I’ve got to hand it to the Four Horsemen – they really know how to fabricate accessories. The armor is highly detailed and can be removed easily. The back chest piece is firm and snaps neatly into the front via four pegs. Once removed, the front piece, which is flexible, can be shrugged off the figure like a vest that’s on backwards. The arm and leg pieces have straps with “button-holes” to hold them in place. I’ve read some complaints about the forearm piece being too loose – I found that when its strap is positioned over the strap of the wrist guard molded on the arm underneath, it’s pretty secure.
The back plate provides holders that Duncan’s accessories can attach. They’re all fitted together well, so you shouldn’t have any problem with accessories falling off and going missing.
As you might expect, the bulk of the armor pieces does restrict movement somewhat, most notably in the left arm. Still, it doesn’t stop him from getting in some kickass poses. The loincloth is relatively pliable in comparison with the earlier figures, like He-Man, so I think future releases with longer loincloths or other leg coverings will be possible.
There’s two items of note, relative to the articulation and construction of the figure. First, Duncan’s right bicep swivel is a bit loose. His left is not, so I am not sure if that’s just a manufacturing variance, the weight of the mace, or something that is pervasive with this figure. Of a bit more concern is the weakness in the ankles that I first noted with Hordak. I think that figures with lots of extra plastic from outer armor pieces or accessories are going to need more sturdy ankles. It’s not a problem right now, but over time, old man Duncan might need some help staying upright. Let’s hope that Mattel figures this out before they release Jitsu (hint, hint!) – with his armor and huge karate chopping hand, he’ll need it.

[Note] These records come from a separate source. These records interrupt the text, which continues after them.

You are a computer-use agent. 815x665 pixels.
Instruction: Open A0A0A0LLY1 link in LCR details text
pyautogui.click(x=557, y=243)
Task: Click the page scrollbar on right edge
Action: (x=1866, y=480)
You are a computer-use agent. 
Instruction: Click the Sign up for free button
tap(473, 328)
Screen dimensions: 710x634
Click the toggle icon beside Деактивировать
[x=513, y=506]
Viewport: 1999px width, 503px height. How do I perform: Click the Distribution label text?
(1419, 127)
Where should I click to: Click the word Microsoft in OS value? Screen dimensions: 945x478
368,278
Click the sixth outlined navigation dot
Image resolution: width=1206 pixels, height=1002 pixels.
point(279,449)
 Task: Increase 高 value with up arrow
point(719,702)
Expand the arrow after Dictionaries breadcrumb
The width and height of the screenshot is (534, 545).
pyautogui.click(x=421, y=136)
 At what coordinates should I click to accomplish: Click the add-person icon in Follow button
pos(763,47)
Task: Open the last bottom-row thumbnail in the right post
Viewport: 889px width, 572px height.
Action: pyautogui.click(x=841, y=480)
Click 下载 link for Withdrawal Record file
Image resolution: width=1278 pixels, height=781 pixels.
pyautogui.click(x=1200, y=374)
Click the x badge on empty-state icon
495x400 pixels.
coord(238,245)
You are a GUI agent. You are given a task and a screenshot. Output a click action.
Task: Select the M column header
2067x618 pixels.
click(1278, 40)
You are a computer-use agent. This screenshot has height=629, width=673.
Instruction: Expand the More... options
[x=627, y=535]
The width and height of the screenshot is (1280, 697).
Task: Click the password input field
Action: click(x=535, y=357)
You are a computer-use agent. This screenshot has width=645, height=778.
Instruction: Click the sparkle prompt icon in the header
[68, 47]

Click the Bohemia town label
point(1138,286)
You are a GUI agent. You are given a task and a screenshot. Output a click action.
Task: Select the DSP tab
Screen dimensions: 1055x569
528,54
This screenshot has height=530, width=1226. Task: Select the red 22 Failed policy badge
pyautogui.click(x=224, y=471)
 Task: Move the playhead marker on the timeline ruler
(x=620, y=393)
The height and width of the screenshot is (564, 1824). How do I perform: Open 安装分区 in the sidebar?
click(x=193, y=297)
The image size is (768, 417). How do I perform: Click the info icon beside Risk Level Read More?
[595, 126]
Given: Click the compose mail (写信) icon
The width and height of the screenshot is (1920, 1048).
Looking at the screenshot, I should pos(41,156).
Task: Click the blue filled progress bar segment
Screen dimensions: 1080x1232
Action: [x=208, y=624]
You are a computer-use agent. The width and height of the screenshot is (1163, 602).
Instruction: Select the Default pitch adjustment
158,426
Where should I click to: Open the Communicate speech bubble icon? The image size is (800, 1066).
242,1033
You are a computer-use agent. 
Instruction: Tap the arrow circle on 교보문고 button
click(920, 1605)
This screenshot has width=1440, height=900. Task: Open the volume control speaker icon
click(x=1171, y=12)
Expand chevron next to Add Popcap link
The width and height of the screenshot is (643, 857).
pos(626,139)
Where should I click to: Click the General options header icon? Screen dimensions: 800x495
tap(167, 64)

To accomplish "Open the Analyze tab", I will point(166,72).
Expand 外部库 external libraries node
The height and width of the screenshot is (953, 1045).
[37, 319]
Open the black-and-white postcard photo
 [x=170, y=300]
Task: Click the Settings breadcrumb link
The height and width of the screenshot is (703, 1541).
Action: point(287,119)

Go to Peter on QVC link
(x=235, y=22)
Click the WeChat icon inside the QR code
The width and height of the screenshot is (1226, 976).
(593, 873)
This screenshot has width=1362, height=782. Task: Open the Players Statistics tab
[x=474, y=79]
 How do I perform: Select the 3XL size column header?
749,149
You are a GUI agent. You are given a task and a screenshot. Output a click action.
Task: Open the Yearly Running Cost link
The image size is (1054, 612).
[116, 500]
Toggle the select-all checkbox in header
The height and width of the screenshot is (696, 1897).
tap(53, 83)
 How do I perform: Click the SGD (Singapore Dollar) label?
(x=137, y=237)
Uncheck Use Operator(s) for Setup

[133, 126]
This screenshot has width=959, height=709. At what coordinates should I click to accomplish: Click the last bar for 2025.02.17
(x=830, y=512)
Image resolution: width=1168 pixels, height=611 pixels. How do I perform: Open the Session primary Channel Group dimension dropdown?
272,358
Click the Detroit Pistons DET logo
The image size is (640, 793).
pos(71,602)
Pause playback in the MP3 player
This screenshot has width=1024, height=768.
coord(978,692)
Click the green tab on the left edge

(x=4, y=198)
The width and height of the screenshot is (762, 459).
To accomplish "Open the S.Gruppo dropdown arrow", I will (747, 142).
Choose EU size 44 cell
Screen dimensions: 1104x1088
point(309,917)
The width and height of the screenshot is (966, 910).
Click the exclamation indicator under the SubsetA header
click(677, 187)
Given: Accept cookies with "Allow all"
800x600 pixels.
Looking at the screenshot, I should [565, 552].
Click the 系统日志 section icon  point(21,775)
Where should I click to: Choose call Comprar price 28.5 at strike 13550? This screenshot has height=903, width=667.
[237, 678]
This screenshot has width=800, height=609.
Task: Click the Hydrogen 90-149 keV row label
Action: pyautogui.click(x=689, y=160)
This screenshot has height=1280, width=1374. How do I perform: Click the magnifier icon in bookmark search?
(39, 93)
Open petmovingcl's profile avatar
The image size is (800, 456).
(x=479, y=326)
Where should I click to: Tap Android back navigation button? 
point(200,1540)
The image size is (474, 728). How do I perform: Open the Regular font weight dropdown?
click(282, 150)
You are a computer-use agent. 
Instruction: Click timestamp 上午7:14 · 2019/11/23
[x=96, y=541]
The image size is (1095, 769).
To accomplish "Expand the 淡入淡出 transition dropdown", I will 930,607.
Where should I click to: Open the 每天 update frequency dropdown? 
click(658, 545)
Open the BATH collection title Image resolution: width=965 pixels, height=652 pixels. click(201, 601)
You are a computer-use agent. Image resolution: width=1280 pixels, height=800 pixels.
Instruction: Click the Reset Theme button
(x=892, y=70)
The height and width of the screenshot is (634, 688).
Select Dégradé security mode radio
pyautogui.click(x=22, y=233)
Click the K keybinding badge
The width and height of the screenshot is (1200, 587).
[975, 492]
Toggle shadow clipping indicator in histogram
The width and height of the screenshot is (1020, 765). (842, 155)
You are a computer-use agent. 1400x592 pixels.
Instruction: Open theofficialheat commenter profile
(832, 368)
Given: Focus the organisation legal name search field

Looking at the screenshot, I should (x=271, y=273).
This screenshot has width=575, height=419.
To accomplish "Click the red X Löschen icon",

Overall, he’s a fantastic figure – my favorite so far in the line. I haven’t talked about sculpt, paint, and whatnot. Just look at the pics and you’ll see that Man-At-Arms is of the quality we’ve come to expect from this line. Prior to picking Man-At-Arms up, I would have guessed it was Tri-Klops that would hold the top spot – we’ll have to wait for him to see if that’ll be the case.